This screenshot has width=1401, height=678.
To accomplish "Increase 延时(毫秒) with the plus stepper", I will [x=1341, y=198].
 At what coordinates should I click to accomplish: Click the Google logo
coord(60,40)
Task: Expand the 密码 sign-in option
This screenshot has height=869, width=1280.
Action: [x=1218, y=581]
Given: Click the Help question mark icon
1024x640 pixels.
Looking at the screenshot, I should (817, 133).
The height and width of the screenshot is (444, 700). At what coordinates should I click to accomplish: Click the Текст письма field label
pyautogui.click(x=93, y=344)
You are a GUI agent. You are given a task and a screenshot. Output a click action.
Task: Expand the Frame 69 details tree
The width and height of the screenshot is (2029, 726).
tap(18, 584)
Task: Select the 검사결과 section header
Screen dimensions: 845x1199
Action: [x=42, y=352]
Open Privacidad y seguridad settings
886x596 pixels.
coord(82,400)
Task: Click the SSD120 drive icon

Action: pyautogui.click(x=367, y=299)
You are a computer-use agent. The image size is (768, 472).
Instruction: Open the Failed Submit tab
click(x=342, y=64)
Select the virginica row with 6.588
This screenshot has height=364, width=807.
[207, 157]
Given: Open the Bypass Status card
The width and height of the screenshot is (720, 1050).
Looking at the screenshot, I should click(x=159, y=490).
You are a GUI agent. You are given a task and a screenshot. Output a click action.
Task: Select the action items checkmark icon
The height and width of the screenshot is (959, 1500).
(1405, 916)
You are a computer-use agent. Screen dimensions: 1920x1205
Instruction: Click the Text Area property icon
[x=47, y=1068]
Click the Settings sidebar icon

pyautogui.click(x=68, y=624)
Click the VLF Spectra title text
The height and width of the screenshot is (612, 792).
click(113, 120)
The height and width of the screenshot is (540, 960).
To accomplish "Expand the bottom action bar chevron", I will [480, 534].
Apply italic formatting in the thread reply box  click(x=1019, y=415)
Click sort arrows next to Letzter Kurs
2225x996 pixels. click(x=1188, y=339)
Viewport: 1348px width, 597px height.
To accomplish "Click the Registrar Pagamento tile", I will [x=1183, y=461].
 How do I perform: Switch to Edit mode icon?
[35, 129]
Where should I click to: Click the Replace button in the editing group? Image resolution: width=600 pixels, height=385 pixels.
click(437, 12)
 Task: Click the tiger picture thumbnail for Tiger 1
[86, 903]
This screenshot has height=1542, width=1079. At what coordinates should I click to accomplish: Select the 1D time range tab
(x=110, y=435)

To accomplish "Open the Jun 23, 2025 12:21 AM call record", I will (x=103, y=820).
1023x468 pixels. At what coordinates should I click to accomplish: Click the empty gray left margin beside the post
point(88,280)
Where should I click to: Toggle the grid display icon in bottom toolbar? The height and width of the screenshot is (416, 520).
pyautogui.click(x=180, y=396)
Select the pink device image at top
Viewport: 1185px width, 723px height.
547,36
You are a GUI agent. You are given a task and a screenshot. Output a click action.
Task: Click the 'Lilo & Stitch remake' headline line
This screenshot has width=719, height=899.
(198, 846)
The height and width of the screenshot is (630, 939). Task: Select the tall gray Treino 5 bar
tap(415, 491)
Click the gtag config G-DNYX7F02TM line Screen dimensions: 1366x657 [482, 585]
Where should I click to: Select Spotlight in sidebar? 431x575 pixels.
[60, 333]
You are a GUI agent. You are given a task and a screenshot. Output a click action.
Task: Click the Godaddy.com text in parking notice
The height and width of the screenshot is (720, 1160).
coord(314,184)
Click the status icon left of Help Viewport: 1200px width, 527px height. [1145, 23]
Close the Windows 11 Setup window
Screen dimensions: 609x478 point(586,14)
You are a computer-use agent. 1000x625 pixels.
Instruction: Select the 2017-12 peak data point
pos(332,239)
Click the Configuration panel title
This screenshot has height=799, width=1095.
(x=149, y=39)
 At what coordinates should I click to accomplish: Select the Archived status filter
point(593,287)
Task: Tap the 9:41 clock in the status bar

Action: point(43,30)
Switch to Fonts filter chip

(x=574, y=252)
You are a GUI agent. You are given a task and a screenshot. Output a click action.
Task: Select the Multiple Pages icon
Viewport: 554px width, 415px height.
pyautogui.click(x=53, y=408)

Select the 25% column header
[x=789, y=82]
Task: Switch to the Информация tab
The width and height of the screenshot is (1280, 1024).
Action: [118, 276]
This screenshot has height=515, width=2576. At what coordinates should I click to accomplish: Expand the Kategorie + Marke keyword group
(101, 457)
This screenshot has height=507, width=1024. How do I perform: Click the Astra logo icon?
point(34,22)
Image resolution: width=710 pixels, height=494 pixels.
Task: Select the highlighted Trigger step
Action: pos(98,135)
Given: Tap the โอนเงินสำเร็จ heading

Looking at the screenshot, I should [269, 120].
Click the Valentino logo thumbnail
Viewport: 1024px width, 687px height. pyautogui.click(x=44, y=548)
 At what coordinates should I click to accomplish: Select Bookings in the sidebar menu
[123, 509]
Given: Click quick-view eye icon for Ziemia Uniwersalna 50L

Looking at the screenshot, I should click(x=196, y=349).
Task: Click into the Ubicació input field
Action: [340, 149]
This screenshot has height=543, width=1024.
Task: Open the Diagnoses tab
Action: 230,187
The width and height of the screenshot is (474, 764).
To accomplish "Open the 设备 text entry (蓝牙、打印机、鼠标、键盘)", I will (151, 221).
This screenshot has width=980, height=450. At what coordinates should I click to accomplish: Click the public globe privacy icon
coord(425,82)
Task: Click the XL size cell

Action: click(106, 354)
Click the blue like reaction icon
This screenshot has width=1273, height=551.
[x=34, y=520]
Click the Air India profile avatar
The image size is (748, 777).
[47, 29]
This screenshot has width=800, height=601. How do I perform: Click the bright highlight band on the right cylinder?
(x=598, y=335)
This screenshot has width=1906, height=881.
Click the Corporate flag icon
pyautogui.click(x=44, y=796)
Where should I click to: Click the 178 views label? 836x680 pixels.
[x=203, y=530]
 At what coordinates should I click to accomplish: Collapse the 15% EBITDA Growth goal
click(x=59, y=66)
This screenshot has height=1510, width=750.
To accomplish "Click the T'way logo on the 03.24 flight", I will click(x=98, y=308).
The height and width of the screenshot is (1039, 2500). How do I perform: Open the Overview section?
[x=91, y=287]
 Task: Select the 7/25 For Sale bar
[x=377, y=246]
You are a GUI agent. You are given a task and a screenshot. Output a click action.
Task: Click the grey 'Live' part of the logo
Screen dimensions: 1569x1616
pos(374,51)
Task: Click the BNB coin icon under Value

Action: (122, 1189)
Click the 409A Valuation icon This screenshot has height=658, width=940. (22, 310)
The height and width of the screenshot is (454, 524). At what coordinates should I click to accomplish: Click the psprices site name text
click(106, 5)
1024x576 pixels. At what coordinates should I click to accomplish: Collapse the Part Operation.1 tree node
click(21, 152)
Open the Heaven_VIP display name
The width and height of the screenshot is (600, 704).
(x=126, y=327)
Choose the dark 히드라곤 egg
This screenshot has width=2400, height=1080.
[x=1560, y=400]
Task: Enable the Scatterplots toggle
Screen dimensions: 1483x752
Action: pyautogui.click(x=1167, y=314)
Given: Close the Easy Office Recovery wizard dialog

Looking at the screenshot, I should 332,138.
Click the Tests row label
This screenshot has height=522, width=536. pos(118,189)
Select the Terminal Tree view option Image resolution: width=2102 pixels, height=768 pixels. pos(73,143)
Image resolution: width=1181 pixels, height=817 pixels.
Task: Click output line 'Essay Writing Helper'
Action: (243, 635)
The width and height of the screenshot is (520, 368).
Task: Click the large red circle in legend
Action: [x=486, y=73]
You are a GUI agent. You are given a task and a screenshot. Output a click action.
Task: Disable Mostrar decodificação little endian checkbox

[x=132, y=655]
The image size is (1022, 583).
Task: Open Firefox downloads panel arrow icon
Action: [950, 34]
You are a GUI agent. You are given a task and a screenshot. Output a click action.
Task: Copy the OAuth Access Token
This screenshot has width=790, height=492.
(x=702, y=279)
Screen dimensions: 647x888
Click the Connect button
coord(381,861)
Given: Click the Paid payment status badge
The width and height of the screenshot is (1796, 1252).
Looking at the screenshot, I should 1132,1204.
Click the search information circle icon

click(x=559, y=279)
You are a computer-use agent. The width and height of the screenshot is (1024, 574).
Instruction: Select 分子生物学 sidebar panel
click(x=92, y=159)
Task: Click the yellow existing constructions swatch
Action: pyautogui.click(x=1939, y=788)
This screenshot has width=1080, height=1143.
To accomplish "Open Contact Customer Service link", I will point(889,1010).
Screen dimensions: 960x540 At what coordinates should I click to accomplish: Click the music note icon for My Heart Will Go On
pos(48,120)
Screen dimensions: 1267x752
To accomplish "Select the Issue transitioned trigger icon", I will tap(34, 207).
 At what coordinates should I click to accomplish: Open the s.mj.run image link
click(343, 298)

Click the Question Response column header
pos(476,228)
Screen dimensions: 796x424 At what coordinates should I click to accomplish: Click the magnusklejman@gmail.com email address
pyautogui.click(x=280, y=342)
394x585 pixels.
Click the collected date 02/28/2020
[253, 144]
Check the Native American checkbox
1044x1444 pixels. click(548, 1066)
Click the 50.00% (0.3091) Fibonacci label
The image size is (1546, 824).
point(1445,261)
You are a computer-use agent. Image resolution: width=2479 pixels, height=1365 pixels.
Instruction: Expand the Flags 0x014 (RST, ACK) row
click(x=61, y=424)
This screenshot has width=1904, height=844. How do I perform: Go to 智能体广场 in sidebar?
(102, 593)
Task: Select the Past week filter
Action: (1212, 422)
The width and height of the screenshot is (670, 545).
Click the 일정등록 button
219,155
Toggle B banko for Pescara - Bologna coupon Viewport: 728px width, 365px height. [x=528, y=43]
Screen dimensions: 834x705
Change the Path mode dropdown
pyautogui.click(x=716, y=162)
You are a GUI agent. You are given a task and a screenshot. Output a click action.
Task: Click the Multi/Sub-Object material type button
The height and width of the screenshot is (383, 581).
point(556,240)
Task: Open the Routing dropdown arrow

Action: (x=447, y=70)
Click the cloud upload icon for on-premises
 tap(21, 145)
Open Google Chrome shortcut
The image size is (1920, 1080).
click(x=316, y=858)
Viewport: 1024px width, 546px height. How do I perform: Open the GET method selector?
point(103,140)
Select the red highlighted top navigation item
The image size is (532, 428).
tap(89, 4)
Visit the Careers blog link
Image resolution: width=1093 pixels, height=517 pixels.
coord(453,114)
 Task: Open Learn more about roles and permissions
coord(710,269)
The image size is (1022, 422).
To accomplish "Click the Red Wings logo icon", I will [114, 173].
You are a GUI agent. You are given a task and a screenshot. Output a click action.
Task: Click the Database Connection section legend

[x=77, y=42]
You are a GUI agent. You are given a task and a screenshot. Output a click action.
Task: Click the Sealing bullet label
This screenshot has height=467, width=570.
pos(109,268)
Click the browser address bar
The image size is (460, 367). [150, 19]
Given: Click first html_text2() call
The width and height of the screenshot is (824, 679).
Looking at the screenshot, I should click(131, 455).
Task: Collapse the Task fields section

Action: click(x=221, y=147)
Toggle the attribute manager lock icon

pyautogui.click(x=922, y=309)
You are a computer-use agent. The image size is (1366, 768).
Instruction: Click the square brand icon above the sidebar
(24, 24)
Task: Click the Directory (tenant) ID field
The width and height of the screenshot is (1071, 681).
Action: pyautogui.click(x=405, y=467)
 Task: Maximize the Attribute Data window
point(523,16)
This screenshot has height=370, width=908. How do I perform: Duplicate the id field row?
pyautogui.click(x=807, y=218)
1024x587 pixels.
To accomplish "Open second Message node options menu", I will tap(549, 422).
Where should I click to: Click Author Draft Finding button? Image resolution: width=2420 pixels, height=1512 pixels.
::::::::
_What this task involves_. Set down, exactly as they appear, the lines above from the first one to the line that holds "Task: Expand the Frame 69 details tree", both included, please, and no others.

_Response to this exercise_.
This screenshot has width=1401, height=678.
To accomplish "Increase 延时(毫秒) with the plus stepper", I will [x=1341, y=198].
 At what coordinates should I click to accomplish: Click the Google logo
coord(60,40)
Task: Expand the 密码 sign-in option
This screenshot has height=869, width=1280.
Action: [x=1218, y=581]
Given: Click the Help question mark icon
1024x640 pixels.
Looking at the screenshot, I should (817, 133).
The height and width of the screenshot is (444, 700). At what coordinates should I click to accomplish: Click the Текст письма field label
pyautogui.click(x=93, y=344)
You are a GUI agent. You are given a task and a screenshot. Output a click action.
Task: Expand the Frame 69 details tree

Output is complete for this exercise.